Well I’m a-lyin’ on my bed honey
Been in bed an hour
Yes I’m lyin’ down on my bed , child
I been in bed an hour
Well I’m lying upon my bed, baby
I been dead an hour …
Such are his mornings. His mood is as black as a verbena seed.
He lights a joint.
The mirror turns grey. Dressing, he makes lunch early, crispy sunny bacon and curly potato slices fried in a pan of butter. He has dressed in green and yellow, he looks like a caterpillar. His guitar resonates on the tattered tablecloth. He strums it with greasy fingers, then abandons it in disgust. He washes up.
The sun shines through the soap bubbles and into the mirror, to vanish forever like children into a rock.
Death, he sings, glad the sunshower of youth has ended. Life, a dying smile in a closing oubliette. He craves such forbidden things as his identity is fragile. Sitting carefully at the table, pencilling chord symbols over the words, he forgets the tune. The clock ticks in the mirror. The house is shrinking.

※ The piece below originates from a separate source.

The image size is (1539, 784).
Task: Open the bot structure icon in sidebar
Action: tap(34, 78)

Out he goes to potter in the garden, sniffing the herb flowers, forking the potato beds, listening to that trumpeter play Audrey two streets away, nibbling chickweed and purslane, sitting like a child with damp earth between his toes, humming Peruvian laments, making inane guitar noises, guzzling paprika-covered peanuts, smoking and breathing in deeply a vomit-mist of guilty envy at the sight of passing girls, retrieving a time when all these things made a spring cosmos of their own; then it’s noon, and he stands perfectly still.

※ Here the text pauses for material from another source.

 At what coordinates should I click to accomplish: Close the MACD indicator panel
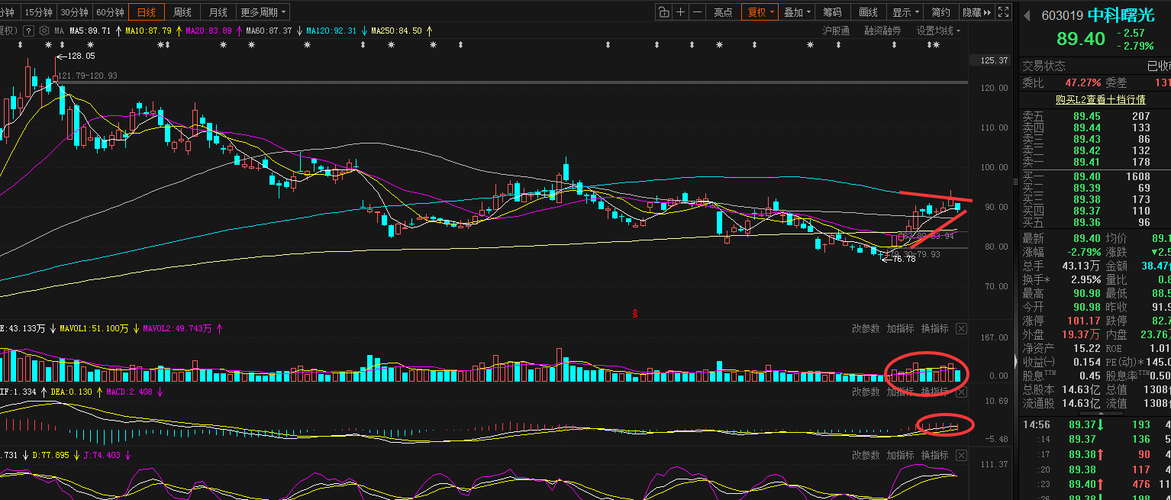pos(961,392)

He opens his ancient Songbook at random.
‘They Moved Like Dancers’ by T. Richard Fry
© 1973
Two girls stood and talked outside my house
They moved like dancers
My house was empty save me and my dreams
Which moved like dancers
Inside my house there was fear and shame
I moved like dancers
Within my house I lived half-insane
Removed like dancers
Two girls stood and talked outside my house
I sought for answers
They moved like dancers
When the junk mail comes, he watches the rain on t.v. as he has only one letter, the one from you. He reads over it as he watches, sipping tequila. He doesn’t feel famous anymore. A Nell Dorr model, still young, watches him from above the mirror. She is another mirror. He doesn’t dare catch her eye, she may smile. The rain has congealed on the window like hair gel.
I don’t think we would be good for each other, you wrote – he doubts if you remember now. Things have changed, for you. He smokes as he reads. He thinks of ringing your number but goes back to the song he’s written about you, changing the lyrics and making a hash of writing it out in music notatation. But he sings something else instead.
What does it matter now, even to the mirror. It was fifteen years ago.
A shadow at the window? He runs to see. Just a bird, pecking at the flyscreen. A crow. Never more.
The window mirrors the sun-bleached t.v. screen and the mirror mirrors them both. He gazes into the mirror but is lost when he looks away, unless he puts his face very close. He dares not. Wherever he turns it follows. The newspaper sprawls at his feet, smouldering with lies.
The doorbell doesn’t ring.
Only the mailman comes near the door, with the dole cheque: he doesn’t give a shit who this is, but then he probably doesn’t know. His head is bald except for a line of hair trained across it like a strict creeper.
The very thoughts of your head are numbered.
The singer can’t watch t.v. too long as the newsreader can see him. He knows she can’t – but didn’t she twist her lower lip for him then?
He drinks himself sober as the dawn. Night comes in, in great sobs from the west, like a dying mother. Now he writes, immersed in wordless melancholy, to the inscrutable flames of his open fire.
It was night. The moon hovered above the silent field, casting a blue-grey blanket upon the dark rushes, where the stream ran unseen in a stone-cluttered channel. The trees stood motionless, painted by the cold rain.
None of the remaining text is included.